Historically, there have been two ways to build Application Delivery Networking appliances—build them for performance or build them for intelligence. In the open market, customers have traditionally selected solutions that exhibit the best performance. As a result, most vendors have built their devices on faster, packet-based designs instead of the poorer performing proxy-based architecture. As the need for intelligence in these devices has grown, vendors find themselves in a precarious position: the more intelligence they add to the devices in response to customer demand, the closer they resemble a proxy and the worse they perform.
F5 initially took the packet-based path, but simultaneously started addressing the root problem—making an intelligent solution that also delivers high performance. The result is the F5 TMOS architecture, a collection of real-time features and functions, purpose-built and designed as a full-proxy solution with the power and performance required in today’s network infrastructure.
To understand just how unique and powerful TMOS is, it is important to look closely at the history of these Application Delivery Networking devices, and the dilemma between speed and intelligence with packet-based and proxy-based solutions.

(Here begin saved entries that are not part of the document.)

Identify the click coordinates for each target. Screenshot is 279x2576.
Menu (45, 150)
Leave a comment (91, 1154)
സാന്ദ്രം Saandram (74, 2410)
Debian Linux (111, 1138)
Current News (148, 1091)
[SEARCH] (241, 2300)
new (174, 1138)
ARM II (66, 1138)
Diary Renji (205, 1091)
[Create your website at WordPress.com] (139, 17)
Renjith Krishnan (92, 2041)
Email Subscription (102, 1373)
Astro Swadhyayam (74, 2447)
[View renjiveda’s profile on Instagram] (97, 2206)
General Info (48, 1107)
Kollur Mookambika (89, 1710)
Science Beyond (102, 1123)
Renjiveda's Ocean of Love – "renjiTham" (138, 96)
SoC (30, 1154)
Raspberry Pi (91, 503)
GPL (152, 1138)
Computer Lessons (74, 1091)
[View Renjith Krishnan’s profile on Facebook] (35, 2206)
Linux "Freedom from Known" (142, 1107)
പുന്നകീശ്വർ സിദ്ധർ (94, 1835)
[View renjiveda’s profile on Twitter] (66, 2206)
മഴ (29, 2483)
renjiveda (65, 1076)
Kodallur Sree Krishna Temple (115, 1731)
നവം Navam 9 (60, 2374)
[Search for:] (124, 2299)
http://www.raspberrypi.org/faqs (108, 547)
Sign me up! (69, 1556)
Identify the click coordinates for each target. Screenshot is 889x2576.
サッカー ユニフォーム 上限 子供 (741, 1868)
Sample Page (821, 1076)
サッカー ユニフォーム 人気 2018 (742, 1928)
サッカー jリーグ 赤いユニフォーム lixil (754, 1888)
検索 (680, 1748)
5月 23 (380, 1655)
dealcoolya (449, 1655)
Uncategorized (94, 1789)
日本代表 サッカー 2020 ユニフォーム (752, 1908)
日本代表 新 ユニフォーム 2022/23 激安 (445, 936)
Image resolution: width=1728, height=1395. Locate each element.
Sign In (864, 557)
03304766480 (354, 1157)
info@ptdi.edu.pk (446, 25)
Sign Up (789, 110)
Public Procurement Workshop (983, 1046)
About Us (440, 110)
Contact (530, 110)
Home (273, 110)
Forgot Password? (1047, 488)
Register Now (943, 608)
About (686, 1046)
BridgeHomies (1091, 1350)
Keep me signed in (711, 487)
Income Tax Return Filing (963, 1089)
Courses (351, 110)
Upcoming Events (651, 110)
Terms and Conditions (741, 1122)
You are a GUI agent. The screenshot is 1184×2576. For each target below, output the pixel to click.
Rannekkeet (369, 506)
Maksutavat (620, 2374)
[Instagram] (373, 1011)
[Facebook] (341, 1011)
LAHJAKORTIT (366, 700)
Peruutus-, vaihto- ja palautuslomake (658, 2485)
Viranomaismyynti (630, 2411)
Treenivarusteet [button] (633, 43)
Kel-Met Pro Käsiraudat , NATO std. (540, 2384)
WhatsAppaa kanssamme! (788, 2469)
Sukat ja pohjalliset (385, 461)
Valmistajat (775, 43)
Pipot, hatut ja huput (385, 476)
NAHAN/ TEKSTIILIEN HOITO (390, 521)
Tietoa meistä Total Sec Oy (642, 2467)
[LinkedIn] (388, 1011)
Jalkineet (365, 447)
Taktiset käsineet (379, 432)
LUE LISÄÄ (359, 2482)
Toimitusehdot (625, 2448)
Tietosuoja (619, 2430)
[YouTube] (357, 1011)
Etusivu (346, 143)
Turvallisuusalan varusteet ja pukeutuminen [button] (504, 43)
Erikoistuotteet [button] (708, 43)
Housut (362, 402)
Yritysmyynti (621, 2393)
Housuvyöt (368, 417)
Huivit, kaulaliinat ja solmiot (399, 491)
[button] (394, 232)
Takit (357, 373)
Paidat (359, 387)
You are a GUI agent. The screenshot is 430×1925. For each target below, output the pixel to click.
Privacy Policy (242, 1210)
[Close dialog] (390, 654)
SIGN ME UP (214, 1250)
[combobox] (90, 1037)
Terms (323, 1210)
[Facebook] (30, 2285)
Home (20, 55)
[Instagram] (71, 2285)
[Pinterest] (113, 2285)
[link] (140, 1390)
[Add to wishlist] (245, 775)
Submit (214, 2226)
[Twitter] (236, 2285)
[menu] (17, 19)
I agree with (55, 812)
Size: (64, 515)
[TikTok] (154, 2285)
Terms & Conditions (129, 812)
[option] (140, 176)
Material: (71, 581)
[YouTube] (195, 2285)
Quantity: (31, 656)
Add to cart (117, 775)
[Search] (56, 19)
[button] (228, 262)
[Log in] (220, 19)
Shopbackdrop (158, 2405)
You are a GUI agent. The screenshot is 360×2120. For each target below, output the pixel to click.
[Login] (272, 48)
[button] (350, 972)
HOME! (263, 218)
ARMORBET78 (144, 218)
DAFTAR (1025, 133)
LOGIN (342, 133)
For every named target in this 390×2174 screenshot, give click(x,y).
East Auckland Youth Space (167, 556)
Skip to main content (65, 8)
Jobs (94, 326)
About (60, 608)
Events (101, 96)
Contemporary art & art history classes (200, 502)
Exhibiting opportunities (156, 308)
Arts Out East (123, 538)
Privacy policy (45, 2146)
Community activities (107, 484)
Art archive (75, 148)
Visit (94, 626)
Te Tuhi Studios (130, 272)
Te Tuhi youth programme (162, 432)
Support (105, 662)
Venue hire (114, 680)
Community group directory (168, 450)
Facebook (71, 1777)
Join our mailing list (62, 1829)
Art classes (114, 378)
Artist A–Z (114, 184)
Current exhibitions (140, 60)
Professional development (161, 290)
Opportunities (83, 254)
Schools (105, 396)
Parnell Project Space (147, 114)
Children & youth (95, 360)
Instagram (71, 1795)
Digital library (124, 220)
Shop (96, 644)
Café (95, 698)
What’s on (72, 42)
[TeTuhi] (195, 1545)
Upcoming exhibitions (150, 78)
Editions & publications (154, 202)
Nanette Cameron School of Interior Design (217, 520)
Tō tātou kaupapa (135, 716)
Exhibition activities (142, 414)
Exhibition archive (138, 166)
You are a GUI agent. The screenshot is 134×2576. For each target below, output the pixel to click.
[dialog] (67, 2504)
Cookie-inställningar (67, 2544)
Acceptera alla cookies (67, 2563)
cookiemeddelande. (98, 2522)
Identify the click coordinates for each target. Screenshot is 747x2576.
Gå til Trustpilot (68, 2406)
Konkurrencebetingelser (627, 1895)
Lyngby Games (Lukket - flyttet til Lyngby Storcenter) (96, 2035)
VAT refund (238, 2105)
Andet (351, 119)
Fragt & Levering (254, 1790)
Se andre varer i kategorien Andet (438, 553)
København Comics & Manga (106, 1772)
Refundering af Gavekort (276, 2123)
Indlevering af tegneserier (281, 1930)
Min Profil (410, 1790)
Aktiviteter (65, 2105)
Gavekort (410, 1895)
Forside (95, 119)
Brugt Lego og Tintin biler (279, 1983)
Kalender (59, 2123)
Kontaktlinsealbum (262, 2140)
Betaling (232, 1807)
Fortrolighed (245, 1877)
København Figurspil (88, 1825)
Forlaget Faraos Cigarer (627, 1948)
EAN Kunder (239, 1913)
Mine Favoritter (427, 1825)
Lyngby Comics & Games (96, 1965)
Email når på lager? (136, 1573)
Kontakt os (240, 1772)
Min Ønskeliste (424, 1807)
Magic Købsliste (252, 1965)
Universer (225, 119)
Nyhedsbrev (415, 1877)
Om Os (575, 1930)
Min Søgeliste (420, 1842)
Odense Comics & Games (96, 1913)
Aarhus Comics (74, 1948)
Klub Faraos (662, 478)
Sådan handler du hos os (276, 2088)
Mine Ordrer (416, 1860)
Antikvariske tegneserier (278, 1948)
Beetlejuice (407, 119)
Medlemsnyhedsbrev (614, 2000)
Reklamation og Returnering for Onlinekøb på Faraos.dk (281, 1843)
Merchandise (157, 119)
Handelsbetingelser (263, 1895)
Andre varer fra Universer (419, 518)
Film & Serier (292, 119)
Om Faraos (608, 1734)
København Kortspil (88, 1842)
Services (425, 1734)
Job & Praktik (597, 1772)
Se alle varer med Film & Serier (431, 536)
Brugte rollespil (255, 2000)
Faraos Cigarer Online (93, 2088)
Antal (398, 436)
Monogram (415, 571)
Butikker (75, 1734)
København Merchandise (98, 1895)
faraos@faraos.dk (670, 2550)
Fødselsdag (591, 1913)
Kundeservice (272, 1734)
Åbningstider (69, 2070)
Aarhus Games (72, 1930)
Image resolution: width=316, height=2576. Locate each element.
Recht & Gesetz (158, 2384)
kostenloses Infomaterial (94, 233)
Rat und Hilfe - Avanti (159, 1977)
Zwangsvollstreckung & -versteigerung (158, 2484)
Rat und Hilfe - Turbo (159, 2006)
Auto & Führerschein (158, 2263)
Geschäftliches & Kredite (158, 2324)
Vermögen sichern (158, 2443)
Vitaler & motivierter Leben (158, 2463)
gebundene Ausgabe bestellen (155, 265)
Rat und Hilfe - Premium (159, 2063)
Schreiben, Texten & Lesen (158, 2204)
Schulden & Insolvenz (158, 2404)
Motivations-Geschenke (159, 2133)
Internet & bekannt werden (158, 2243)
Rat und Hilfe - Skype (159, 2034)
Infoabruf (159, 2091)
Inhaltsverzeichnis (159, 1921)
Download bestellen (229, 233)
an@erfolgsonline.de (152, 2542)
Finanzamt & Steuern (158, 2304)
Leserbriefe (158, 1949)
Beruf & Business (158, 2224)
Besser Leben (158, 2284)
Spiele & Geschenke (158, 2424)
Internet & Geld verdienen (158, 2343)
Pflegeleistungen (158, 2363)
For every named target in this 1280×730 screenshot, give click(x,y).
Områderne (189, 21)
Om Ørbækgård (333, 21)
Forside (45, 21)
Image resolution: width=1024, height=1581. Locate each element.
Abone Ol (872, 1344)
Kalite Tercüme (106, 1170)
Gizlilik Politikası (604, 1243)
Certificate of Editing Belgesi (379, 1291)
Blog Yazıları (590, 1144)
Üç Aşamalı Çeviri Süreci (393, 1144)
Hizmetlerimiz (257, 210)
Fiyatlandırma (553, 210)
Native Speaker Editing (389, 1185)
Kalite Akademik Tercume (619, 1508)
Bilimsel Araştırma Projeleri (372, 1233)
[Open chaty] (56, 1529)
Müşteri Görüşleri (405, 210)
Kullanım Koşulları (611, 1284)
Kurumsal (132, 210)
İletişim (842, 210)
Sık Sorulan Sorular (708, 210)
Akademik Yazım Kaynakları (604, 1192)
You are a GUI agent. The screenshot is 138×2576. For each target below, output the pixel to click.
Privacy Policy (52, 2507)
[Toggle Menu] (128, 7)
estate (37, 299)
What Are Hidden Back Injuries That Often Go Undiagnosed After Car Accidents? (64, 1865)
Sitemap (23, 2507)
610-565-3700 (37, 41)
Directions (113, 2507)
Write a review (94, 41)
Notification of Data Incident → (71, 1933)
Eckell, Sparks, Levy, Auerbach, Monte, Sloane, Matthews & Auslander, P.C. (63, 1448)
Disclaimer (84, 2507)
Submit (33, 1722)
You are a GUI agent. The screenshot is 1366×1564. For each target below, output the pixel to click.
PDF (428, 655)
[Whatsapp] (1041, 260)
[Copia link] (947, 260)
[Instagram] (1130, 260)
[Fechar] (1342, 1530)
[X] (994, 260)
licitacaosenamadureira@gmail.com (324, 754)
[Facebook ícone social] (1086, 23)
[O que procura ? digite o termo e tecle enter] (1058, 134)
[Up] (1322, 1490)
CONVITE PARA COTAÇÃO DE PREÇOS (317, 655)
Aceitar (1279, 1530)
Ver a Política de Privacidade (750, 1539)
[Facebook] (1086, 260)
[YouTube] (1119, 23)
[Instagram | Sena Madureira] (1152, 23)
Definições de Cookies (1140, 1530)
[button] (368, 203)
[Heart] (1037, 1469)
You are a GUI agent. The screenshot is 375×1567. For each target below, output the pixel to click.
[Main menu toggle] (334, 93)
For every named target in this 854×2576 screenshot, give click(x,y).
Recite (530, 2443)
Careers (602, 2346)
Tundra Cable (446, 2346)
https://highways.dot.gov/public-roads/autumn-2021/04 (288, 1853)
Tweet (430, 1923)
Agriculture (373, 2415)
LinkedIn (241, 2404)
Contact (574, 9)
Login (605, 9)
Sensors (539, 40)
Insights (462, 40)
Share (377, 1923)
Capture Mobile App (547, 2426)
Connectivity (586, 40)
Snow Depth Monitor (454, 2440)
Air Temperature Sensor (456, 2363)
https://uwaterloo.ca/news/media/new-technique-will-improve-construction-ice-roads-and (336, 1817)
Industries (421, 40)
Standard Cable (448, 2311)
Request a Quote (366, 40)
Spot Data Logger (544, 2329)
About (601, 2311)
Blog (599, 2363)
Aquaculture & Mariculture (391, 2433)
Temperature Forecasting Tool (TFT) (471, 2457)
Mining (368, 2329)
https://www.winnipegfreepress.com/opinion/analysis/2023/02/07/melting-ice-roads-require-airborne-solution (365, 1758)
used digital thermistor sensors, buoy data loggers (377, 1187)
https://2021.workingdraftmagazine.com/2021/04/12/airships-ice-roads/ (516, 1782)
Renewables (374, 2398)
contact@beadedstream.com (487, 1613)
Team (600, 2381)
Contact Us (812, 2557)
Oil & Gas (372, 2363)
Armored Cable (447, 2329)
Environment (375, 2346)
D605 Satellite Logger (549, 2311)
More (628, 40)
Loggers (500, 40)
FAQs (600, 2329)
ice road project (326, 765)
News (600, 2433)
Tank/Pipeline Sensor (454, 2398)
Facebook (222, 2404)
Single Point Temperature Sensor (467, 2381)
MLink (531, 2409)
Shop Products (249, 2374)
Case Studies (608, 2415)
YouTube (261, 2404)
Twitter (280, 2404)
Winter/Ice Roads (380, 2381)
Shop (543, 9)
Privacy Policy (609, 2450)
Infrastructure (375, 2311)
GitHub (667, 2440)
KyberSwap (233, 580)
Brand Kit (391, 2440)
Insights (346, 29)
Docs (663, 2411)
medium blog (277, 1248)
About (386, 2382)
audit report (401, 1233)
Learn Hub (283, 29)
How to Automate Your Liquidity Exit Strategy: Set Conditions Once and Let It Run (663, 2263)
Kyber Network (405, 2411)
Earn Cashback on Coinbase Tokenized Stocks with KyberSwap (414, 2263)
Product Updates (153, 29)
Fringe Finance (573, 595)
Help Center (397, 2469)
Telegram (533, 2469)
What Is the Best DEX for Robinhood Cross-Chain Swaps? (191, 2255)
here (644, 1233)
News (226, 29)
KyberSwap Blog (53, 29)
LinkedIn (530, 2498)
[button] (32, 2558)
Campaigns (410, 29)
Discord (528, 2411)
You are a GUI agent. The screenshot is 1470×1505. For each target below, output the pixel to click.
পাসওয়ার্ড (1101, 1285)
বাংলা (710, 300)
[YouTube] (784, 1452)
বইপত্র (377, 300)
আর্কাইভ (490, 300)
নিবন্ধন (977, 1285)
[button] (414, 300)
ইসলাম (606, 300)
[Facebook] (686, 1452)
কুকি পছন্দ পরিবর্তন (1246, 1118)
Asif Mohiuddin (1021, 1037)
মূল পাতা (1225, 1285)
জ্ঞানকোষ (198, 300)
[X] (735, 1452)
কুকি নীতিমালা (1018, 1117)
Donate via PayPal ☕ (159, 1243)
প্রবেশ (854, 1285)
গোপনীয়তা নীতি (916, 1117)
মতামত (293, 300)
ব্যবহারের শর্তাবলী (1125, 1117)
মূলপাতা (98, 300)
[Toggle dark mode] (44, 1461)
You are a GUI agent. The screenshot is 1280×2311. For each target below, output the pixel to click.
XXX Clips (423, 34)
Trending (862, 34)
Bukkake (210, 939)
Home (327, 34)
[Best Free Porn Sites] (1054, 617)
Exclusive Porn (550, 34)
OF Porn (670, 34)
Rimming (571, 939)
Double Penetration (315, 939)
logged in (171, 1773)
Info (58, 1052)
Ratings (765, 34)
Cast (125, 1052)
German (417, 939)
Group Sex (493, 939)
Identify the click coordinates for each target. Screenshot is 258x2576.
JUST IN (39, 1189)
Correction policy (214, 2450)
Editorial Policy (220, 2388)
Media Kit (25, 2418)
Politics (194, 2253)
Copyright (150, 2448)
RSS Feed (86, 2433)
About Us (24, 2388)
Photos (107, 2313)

A network device with a packet-based (or packet-by-packet) design is located in the middle of a stream of communications, but is not an endpoint for those communications; it just passes the packets through. Often a device that operates on a packet-by-packet basis does have some knowledge of the protocols flowing through it, but is far from being a real protocol endpoint. The speed of these devices is primarily based on not having to understand the entire protocol stack, short-cutting the amount of work needed to handle traffic. For example, with TCP/IP, this type of device might only understand the protocols well enough to rewrite the IP addresses and TCP ports; only about half of the entire stack.
As networks became more complex and the need for intelligence increased, more advanced packet-based designs began to emerge (including the BIG-IP products from F5). These devices knew TCP/IP well enough to understand both TCP connection setup and teardown, modify TCP/IP headers, and even insert data into TCP streams. Because these systems could insert data into TCP streams and modify the content of the stream, they also had to rewrite the TCP sequence (SEQ) and acknowledgment (ACK) values for packets going back and forth from the client and server. F5’s BIG-IP products understood TCP/IP and HTTP well enough to identify individual HTTP requests and could send different requests to different servers, reusing connections the BIG-IP device already had open.
While all of this is possible using a very sophisticated packet-by-packet architecture (BIG-IP devices are some of the most sophisticated of such designs to date), it required a very complex state tracking engine to understand the TCP/IP and HTTP protocols well enough to rewrite header contents, insert data, and maintain its own connections to clients and servers.
Despite this increasing complexity, packet-based designs are still less complex and faster than traditional proxy-based designs, as they have the advantage of only requiring a small percentage of the logic required for a full proxy.
A full-proxy design is the opposite of a packet-by-packet design. Instead of having a minimal understanding of the communications streaming through the device, a full proxy completely understands the protocols, and is itself an endpoint and an originator for the protocols. The connection between a client and the full proxy is fully independent of the connection between the full proxy and the server; whereas in a packet-by-packet design, there is essentially a direct communication channel between the client and the server (although the device in the middle may manipulate the packets going back and forth).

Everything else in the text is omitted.